Риса качает головой. Она смотрит в пол, волосы свесились на лицо.
– Ну что ж, – произносит медсестра, – будем продолжать попытки. А пока, если у вас есть еще кто-то, кому вы можете позвонить…
– Можно нам побыть наедине? – тихо спрашивает Риса.
– Конечно, милочка.
Медсестра ласково пожимает ей руку и возвращается в реанимацию, где тело Дилана дожидается, когда его заберут несуществующие родители. Риса смахивает слезы, пытаясь утешиться тем, что сделала все возможное.
– В точности, как в прошлый раз, – говорит Киана.
Риса поднимает глаза на Киану. Неужели в прошлый раз было точно так же?
– Киана… Ты в курсе, что больницы нужно каждый раз менять?
Судя по выражению лица Кианы, она не в курсе.
– Разве когда ЧП надо не в ближайшую больницу ехать? – спрашивает она.
В душе Рисы надежда борется со страхом.
– Ты уже встречала здесь эту медсестру?
– Кажется, да. Один раз точно. Что, это плохо, да?
– И да, и нет. Погоди, я скоро вернусь.
Риса катит кресло к двери с надписью «ПОСТОРОННИМ ВХОД ВОСПРЕЩЕН» и проталкивается между пружинными створками. За дверью тянется неуютный коридор, освещенный ярче приемного покоя.
Через неотложку проходят сотни людей, но подростков, родителям которых никак не удается дозвониться, а «братья» или «сестры» исчезают сразу после объявления о смерти пациента, не так уж много. Эта медсестра, конечно, узнала Киану – в этом Риса совершенно уверена. Отсюда следует, что спектакль здесь разыгрывают не только они.
– Эй, тебе сюда нельзя, – слышится откуда-то из глубины коридора.
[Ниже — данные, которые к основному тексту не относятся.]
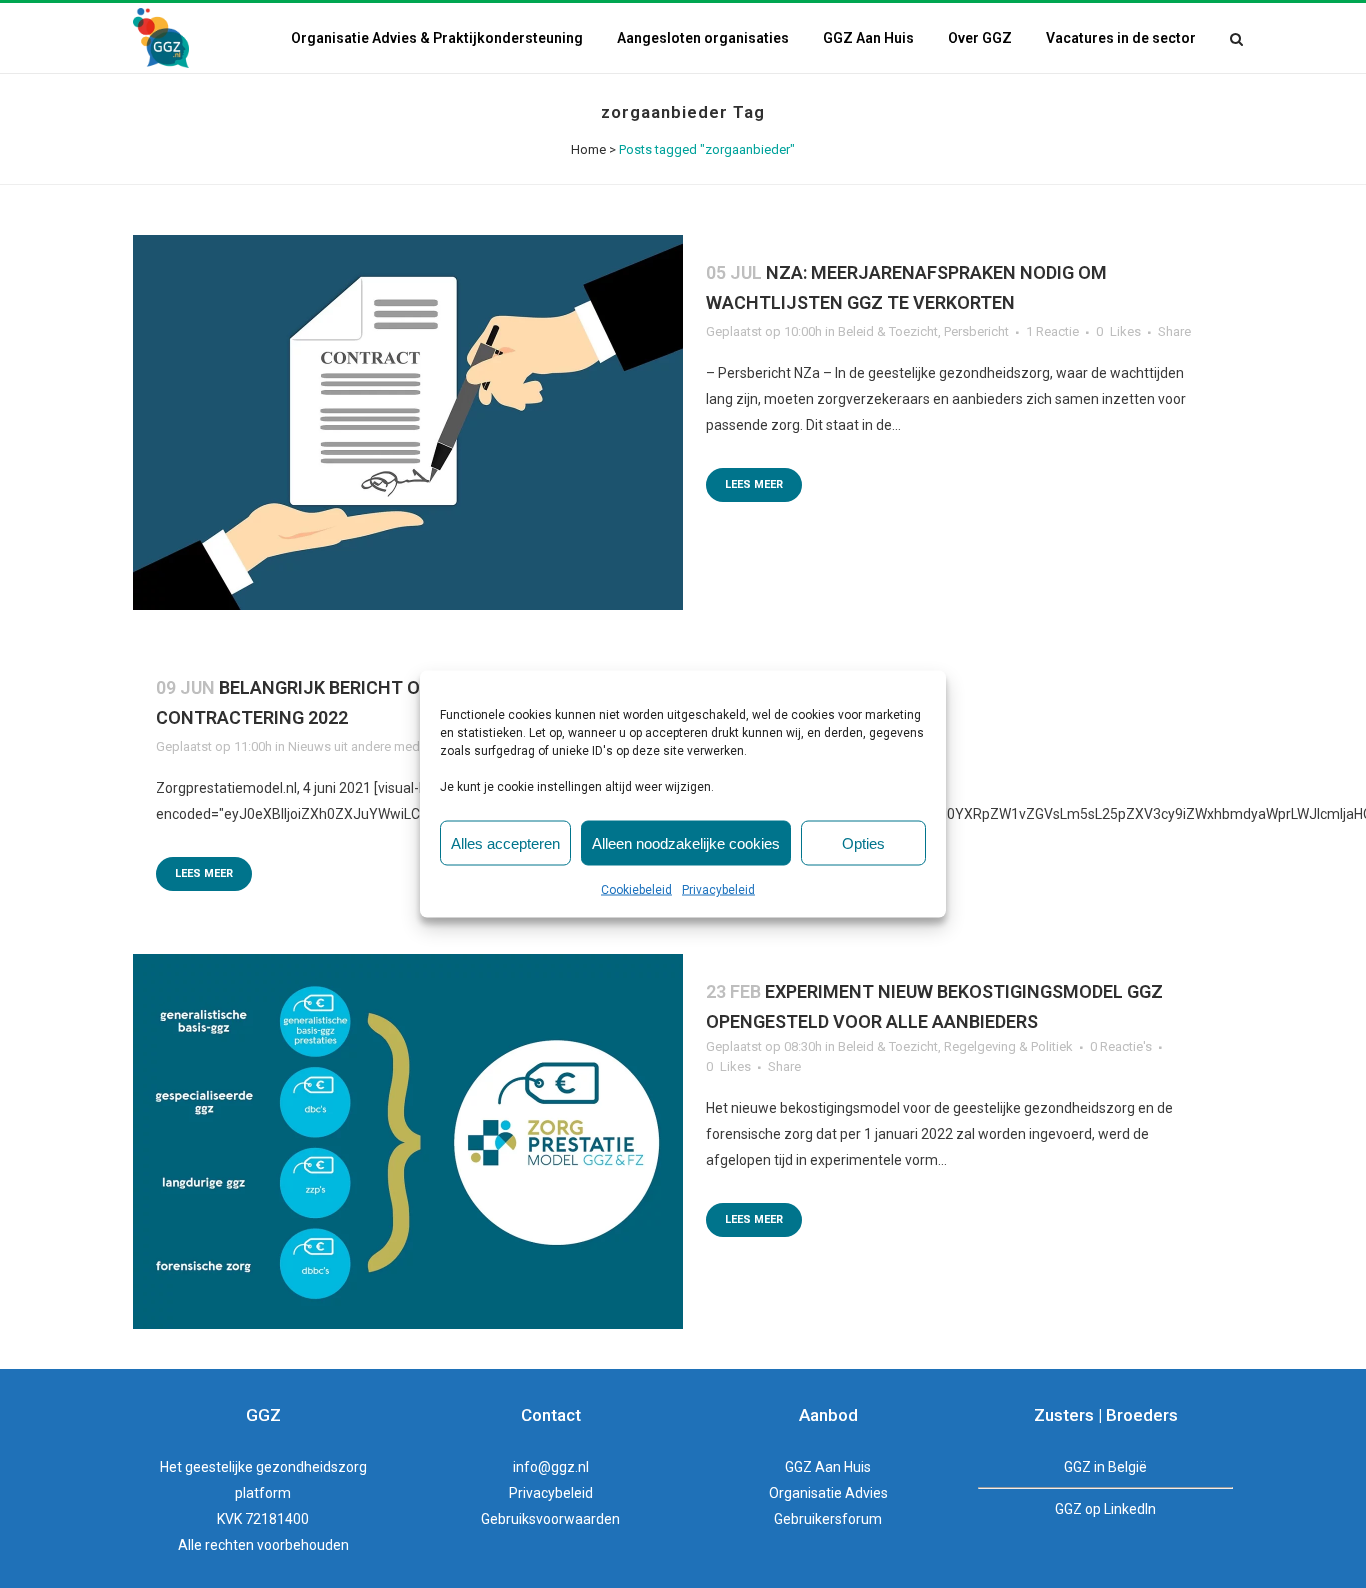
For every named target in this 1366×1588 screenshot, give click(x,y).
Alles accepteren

Риса не слушает. Она заезжает в большую палату, на двери которой написано «ПОСЛЕОПЕРАЦИОННАЯ». Помещение разделено занавесками на отсеки, в каждом из которых стоит по койке. Риса раздвигает одну занавеску за другой. Пустая кровать. Старуха. Еще одна пустая кровать, и вот, наконец, Дилан Сирота, весь в бинтах, к руке тянется трубка аппарата жизнеобеспечения. Мальчик без сознания, но монитор показывает стабильные, ровные удары сердца. Вот тебе и мертв!
Тут сзади подлетает медсестра и разворачивает кресло Рисы. Давешних слез на глазах женщины как не бывало.
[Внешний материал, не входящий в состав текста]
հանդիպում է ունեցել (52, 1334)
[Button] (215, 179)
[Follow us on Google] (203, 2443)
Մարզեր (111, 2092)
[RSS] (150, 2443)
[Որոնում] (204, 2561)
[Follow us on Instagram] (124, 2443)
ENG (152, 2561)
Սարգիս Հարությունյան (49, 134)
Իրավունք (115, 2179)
– Немедленно убирайся, не то охрану позову!
Риса блокирует тормоз, теперь кресло с места не сдвинешь.
– Вы сказали, что он мертв!
– А ты сказала, что он твой брат.
– Мы забираем его и уходим, – заявляет Риса решительным голосом, который подчинил бы себе кого угодно, если бы эта решительность на чем-то основывалась. К сожалению, сейчас не тот случай.
– Он нетранспортабелен. А если бы и был, я позволила бы забрать его только Инспекции по делам несовершеннолетних.
– Так вот что вы сделали с двумя другими? Сдали инспекторам?
– Куда я их сдала – это мое дело, – ледяным тоном отрезает медсестра.
– По крайней мере, могу я знать – те двое живы или нет?
Медсестра несколько мгновений смотрит на нее с неприкрытой ненавистью, а затем цедит:
– Живы-то живы. Только, скорее всего, уже не целиком.
Ах, как Рисе хотелось бы встать из кресла и вмазать этой мерзавке! Они мечут друг в друга ненавидящие взгляды. Вот-вот искры полетят.
– Ты думаешь, я не знаю, что за дела творятся на этом вашем Кладбище? Еще как знаю! У меня брат – инспектор. Чудо еще, как они до сих пор не загребли вас всех и не отправили туда, где вам самое место! – Медсестра решительно тычет куда-то пальцем, наверно, в направлении ближайшего заготовительного лагеря. – Люди умирают из-за нехватки донорских органов, а ты и твои приятели из Сопротивления плевать на это хотели!
«Вот значит как», – думает Риса. Две правды, две истины, их разделяет стена. Эта женщина смотрит на нее как на преступницу, и ничто в мире не сможет поколебать ее убежденности.
– Ах, вот что! – язвит Риса. – Вы, значит, болеете душой за общество? А денежки, которые вам отваливаются, здесь ни при чем?
Женщина отводит глаза, и Риса понимает: удар попал в цель. Мораль радетельницы общественных интересов дает трещину, куда эта ханжа и проваливается.
– Катись к своим оборванцам! – шипит медсестра. – Я сделаю вид, что в глаза тебя не видела.
Не на ту напала. Риса не позволит им разобрать Дилана.
Тут в палату входит инспектор.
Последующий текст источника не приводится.